RARITIES
OF PIANO MUSIC
AT
SCHLOSS VOR HUSUM 2015
Danacord
779 / *****
The world’s musical capital of piano
esoteria is surely the north German town of Husum, where an annual summer
festival is held to celebrate the forgotten alleys and byways of the piano
repertoire. The 2015 festival again unearthed a rich vein of gems in the form
of concert pieces and encores.
It takes something to omit the likes of
Chopin, Schumann or Rachmaninov to present instead music by Alkan, Hummel,
Harold Craxton and Mompou, performed with refinement and dedication by the
likes of Yuri Favorin, Florian Uhlig, Jonathan Plowright and Jonathan Powell.
What about the the music of Issay Dobrowen's Poem (Powell again) or the
delights of Carlos Guastavino's La Nina
Del Rio Dulce from the loving fingers of Martin Jones? One is unlikely to
hear these performed better anywhere else.
Improvisations and jazzed up numbers have
a prominent place, not least in Cyprien Katsaris's 18-minute mash-up through
Romantic operas, concertos, symphonies and ballets in the manner of Liszt,
which was his pre-recital preamble. See if you can name all the tunes.
Whoever
remembers Alexander Zfasman, a Soviet-era bon vivant (an oxymoron if any) whose
Fantasy On Themes By Matvei Blanter
matches the syncopated best of Zez Confrey or Billy Mayerl? Played with
infectious verve by American Alex Hassan, this sums up the heady spirit of one
of the world's most special piano festivals bar none.
WATER
HELENE
GRIMAUD, Piano
NITIN
SAWHNEY, Producer/ Composer
Deutsche
Grammophon 479 3426 / **1/2
Even for fans of French pianist Helene
Grimaud, this release may come as somewhat of a disappointment. First the
music: there are eight short movements of composers musing on the watery realm.
The usual suspects are there, with Liszt's Les Jeux D'Eau A La Villa D'Este
and Ravel's Jeux D'Eau depicting fountains, Debussy's La Cathedrale Engloutie
(The Engulfed Cathedral) and Takemitsu's Rain Tree Sketch II.
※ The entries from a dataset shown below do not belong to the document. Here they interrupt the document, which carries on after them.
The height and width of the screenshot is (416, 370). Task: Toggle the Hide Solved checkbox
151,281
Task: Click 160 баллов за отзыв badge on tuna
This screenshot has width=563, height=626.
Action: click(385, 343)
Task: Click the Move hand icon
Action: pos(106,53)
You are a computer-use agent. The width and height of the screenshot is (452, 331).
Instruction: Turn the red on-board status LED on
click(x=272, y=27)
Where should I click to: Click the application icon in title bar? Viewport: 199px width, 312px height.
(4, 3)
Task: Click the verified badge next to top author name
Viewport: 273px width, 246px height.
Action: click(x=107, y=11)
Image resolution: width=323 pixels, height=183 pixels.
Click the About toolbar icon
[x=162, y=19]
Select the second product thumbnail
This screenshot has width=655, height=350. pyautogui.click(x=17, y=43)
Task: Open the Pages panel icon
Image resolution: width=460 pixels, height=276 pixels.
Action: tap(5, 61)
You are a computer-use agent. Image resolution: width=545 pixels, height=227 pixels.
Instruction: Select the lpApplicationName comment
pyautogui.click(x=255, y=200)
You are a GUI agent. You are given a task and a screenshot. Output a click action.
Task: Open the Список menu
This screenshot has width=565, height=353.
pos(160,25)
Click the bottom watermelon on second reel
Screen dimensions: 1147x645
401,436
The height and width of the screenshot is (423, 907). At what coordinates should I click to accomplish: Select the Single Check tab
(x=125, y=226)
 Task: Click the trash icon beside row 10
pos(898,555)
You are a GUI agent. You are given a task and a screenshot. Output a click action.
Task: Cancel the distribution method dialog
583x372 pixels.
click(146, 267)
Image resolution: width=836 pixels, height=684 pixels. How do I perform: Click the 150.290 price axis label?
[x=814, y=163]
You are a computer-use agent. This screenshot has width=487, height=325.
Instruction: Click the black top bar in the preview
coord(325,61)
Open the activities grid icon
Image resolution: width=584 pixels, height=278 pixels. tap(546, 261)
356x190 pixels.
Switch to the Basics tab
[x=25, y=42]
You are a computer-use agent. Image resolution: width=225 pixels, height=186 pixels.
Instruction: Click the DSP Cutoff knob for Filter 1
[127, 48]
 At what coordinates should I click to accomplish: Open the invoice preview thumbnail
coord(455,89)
Lesser-known pieces like Faure's Barcarolle No.5, Berio's Wasserklavier,
Albeniz's Almeria and a movement from
Janacek's In The Mists are also given a hearing. She plays these well
but the recorded sound is tinny and over-reverberant, as if to lend the music
an added mystique.
Each of the pieces are separated by an
interlude, entitled Water – Transition (and there are 7 of them) by
British composer-producer Natin Sawhney. These are little more than bitty
morsels of recorded electronic or ambient sounds which do little to enhance the
understanding or appreciation of the actual music.
To conclude, there is an
11-minute so-called bonus track Water Reflections, which reprises a few
bars from earlier music and Grimaud plainly reading out their titles and
spouting a few choice words. All in all, there are just over 50 minutes of real
music in this concept album; the rest is pretentious dross.